Leinster have now reached six Heineken Cup semi-finals but have only lifted Europe's greatest prize on a single occasion. Being crowned Euro Kings once is a major achievement but Ireland's most-famous son knows repeating the feat would see Leinster really cement themselves as one of the tournament's top dogs.
"When you win one, after all those years of trying to win the holy grail of European rugby, you think, 'Thank God we've done it at least once.' But that feeling passes very quickly. You don't want to be a flash in the pan," added O'Driscoll.
"It's actually a very different mentality now. Winning it makes you hungrier for another.
"No matter how hungry you were before, and how badly you thought you needed to win it, your psyche has changed. By winning it a second time you copper-fasten the fact you're a quality side."
And while Leinster have made a habit of reaching the later stages of the Heineken Cup, O'Driscoll knows his own chances of lifting the trophy once more are running out.
O'Driscoll's imperious form may be showing no signs of decline, but the 32-year-old is aware that he cannot go on for ever.
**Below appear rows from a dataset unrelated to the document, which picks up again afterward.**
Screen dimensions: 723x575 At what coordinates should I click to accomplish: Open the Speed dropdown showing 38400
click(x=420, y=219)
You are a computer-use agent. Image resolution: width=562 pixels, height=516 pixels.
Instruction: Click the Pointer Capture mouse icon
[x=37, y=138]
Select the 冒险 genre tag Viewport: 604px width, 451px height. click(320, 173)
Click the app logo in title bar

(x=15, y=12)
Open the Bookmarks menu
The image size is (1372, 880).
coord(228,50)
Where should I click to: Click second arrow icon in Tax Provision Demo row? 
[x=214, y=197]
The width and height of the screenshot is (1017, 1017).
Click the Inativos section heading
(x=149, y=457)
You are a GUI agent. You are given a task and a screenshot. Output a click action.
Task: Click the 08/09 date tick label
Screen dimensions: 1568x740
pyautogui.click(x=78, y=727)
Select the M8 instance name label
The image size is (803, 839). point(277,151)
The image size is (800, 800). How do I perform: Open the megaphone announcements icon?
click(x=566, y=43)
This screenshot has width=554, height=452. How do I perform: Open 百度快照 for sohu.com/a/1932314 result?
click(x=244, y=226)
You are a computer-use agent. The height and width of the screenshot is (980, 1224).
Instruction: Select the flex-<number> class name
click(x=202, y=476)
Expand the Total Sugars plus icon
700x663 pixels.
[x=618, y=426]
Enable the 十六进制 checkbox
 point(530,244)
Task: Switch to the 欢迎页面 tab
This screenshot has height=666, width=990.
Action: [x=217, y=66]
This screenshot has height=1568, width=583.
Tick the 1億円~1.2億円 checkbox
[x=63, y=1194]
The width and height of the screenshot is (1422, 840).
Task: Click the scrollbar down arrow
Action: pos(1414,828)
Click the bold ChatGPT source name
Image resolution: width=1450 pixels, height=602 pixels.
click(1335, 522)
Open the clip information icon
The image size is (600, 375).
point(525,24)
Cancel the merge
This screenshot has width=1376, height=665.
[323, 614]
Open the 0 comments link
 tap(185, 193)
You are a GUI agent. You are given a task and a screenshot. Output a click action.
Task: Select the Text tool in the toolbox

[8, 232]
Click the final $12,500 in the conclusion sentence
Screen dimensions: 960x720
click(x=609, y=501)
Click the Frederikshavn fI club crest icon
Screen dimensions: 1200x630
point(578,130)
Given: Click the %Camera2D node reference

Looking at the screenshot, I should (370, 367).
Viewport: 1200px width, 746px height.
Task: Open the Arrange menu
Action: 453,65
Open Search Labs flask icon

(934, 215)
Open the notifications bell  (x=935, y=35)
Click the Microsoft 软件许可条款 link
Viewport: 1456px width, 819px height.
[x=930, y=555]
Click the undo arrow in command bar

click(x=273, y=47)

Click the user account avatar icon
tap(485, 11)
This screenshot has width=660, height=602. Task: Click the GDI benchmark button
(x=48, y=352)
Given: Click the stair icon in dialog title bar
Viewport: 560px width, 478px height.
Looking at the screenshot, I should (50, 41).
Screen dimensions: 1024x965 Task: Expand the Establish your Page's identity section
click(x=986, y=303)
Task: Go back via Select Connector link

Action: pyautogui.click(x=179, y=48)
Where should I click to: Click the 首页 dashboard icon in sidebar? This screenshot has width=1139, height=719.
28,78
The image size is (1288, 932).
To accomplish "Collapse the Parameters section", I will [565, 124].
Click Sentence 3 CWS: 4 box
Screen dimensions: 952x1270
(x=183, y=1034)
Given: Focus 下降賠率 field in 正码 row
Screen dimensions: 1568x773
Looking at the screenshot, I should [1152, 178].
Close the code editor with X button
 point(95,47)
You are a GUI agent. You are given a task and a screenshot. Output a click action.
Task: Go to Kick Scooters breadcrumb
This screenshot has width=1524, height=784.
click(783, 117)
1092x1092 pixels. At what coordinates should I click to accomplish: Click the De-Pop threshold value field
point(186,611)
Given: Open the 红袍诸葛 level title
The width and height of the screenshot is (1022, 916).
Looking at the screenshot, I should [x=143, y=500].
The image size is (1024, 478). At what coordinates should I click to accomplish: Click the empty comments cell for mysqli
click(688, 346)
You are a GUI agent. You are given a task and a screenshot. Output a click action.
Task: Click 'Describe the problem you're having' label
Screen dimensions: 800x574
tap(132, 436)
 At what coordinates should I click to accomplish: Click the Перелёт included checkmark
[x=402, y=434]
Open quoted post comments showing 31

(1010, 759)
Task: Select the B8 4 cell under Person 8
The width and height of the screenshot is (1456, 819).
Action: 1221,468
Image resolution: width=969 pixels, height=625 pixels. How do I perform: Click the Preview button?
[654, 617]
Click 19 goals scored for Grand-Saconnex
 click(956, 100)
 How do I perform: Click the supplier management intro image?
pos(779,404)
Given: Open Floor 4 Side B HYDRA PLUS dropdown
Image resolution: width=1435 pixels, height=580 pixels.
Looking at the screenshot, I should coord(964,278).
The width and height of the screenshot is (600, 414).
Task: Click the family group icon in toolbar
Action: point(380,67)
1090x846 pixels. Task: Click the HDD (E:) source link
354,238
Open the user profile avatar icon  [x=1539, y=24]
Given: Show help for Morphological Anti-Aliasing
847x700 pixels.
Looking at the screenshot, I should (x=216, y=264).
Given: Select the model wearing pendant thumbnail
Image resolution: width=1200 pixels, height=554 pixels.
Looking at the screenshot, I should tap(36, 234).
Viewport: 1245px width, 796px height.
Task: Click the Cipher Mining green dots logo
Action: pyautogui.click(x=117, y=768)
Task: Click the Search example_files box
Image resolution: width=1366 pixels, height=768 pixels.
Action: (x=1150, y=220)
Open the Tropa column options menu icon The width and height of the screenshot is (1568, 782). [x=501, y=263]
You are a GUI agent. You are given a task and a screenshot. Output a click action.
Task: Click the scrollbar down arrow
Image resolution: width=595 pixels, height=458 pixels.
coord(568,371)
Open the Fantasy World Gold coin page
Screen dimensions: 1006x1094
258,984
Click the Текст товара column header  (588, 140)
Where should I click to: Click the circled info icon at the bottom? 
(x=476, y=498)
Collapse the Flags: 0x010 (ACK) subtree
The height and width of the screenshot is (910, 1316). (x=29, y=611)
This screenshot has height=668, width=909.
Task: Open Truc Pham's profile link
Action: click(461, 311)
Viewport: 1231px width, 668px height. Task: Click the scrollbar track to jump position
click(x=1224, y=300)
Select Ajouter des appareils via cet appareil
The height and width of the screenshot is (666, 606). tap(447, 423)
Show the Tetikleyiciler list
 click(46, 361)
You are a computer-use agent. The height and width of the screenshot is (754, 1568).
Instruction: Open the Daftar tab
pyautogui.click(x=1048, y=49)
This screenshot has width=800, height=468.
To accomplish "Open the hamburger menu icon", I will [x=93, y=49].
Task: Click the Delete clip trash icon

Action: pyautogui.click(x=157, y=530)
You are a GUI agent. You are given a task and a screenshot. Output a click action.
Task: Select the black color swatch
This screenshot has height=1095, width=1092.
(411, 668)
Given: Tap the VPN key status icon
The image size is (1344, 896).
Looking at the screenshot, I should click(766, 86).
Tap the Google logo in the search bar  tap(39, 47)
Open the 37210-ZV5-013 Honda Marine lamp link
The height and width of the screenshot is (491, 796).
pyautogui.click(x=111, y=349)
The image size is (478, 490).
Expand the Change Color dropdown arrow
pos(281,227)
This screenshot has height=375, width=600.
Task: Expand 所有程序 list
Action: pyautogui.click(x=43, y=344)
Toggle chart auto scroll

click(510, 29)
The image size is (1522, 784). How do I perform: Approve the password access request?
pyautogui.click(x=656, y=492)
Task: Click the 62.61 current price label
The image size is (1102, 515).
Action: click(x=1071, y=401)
No team can take a semi-final spot for granted as the competition gets tighter and tighter each year so O'Drsicoll knows it could be now or never as far as a second continental crown is concerned.
"As you get older the defeats become more painful. They definitely hurt more.
"Anytime you get to a semi-final you probably think, in your gut, 'This is our year.' I thought that four times previously and I was wrong on three occasions. The ones that are really hard to take happen when there's so much at stake.
"Essentially you don't know how many more chances you're going to get and that's why it hurts so much."